Nell’atto di ricorso l’Agenzia delle Entrate denunciava – in relazione all’art. 360, comma 1, n. 3 del codice di rito – la violazione e falsa applicazione degli artt. 17, 18, 19 e 21 del D.P.R. 633/1972, in quanto la Commissione Tributaria Regionale avrebbe erroneamente ritenuto che l’IVA derivante da operazioni soggettivamente inesistenti fosse detraibile dalla società contribuente, quand’anche quest’ultima fosse stata in buona fede circa l’effettività dell’operazione.
L’Agenzia ricorrente muoveva dall’assunto di diritto che, nel caso di fittizia interposizione soggettiva del fatturante nell’operazione, la buona fede del cessionario, quand’anche accertata, sarebbe tout court irrilevante.
La Corte disattende un tale assunto, affermando di converso che, al fine di escludere la legittimità della detrazione dell’IVA, non è affatto sufficiente che l’Amministrazione dimostri l’inidoneità operativa del cedente, dovendo piuttosto fornire la prova che il sospetto evasore fosse stato in grado di percepire tale inidoneità in base alla sua diligenza specifica quale operatore medio del settore.
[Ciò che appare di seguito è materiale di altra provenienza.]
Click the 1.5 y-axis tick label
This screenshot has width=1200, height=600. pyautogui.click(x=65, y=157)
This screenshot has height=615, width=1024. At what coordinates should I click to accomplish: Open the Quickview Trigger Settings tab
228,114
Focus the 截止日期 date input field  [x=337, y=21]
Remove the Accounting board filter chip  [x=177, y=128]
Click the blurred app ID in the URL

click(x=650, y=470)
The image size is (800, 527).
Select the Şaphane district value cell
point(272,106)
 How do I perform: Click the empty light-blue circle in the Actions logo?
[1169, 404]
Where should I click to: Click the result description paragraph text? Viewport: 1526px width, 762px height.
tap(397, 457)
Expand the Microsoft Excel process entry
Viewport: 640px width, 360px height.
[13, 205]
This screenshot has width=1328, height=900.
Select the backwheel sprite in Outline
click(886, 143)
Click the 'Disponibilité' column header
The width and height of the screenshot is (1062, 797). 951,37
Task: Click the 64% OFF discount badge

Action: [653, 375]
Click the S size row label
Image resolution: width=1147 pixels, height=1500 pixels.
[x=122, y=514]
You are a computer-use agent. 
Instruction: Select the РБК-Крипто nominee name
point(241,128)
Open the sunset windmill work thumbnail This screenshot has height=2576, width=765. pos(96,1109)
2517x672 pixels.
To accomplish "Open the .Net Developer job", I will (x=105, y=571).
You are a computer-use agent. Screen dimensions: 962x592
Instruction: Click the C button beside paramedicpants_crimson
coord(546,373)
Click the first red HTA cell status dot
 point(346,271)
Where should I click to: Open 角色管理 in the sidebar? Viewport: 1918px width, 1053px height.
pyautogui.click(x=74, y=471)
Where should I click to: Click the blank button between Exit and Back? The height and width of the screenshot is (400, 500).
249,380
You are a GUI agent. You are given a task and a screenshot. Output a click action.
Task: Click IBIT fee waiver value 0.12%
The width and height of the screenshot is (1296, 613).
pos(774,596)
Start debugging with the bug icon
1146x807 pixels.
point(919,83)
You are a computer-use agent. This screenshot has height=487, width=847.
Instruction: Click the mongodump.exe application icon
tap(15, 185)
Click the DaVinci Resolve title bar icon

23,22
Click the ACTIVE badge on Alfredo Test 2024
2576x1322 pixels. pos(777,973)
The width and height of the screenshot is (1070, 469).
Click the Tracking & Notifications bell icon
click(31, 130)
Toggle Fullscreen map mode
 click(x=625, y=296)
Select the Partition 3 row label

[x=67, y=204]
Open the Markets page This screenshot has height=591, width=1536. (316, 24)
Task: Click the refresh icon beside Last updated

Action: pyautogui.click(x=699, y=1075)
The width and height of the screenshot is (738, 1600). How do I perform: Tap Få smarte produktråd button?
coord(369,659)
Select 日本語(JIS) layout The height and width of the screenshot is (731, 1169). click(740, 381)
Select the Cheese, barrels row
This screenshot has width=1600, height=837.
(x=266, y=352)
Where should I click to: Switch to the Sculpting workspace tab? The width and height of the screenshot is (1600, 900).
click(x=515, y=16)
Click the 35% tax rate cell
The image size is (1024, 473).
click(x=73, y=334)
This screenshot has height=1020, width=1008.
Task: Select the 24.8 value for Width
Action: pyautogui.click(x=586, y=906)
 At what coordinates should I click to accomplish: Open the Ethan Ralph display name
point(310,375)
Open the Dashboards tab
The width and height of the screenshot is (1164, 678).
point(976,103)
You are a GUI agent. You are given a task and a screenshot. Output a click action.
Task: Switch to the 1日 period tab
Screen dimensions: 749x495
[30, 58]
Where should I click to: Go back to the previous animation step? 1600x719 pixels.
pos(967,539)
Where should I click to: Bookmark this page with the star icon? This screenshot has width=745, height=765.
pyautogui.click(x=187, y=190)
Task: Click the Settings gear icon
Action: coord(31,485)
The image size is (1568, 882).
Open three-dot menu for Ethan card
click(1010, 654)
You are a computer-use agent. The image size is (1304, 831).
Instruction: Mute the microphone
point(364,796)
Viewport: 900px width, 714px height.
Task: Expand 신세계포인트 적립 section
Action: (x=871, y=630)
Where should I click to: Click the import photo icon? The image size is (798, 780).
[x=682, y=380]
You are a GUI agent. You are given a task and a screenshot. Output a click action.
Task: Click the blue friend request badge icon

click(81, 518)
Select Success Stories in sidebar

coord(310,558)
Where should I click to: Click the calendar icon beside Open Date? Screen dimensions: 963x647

In altri termini l’amministrazione finanziaria ha l’onere di provare – in base ad elementi oggettivi, anche di carattere presuntivo – che il cessionario si trovasse di fronte a circostanze indizianti dell’esistenza di irregolarità nell’operazione.
A tal riguardo l’estensore richiama la giurisprudenza della Corte di giustizia dell’Unione Europea, ferma nel ritenere che l’imposta sul valore aggiunto è indetraibile solo quando ricorrano le seguenti circostanze: (i) il soggetto destinatario della fattura fosse a conoscenza o avrebbe dovuto essere a conoscenza (“sapeva o avrebbe dovuto sapere”) che l’operazione invocata a fondamento del diritto di detrazione si inscrivesse in una operazione di evasione dell’IVA commessa dal fornitore; (ii) l’amministrazione fiscale dimostri adeguatamente che sussistano indici di conoscenza o conoscibilità; (iii) tali indici siano valutati dal giudice nazionale (sul punto, tra le più recenti, CGUE sentenza 13 febbraio 2014, in causa C18/13, Maks Pen FOOD; sentenza 22 ottobre 2015, in causa C-277/14, PPUH Stehcemp).
La Suprema Corte tiene inoltre a precisare che il sindacato circa la ricorrenza in concreto di questo ulteriore ed indispensabile coefficiente soggettivo di percepibilità (o di effettiva percezione) dell’irregolarità evasiva costituisce una quaestio facti in quanto tale rimessa al giudice di merito.
Facendo applicazione di tale principio la Corte rigetta il ricorso rilevando che, alla stregua di quando affermato dalla CTR, l’amministrazione finanziaria non aveva fornito elementi sufficienti a dimostrare che la contribuente “sapeva o avrebbe dovuto sapere” dell’interposizione fittizia (dagli atti risultavano, anzi, indici di segno contrario quali ad. es. l’assenza nell’avviso di accertamento di dati “individualizzanti” concernenti le condizioni in cui si sono svolti i rapporti commerciali tra le parti, la limitata entità economica della contestazione, la sporadicità degli acquisti; l’attività pluriennale della società cessionaria, il mancato esercizio dell’azione penale nei confronti del legale rappresentante della contribuente.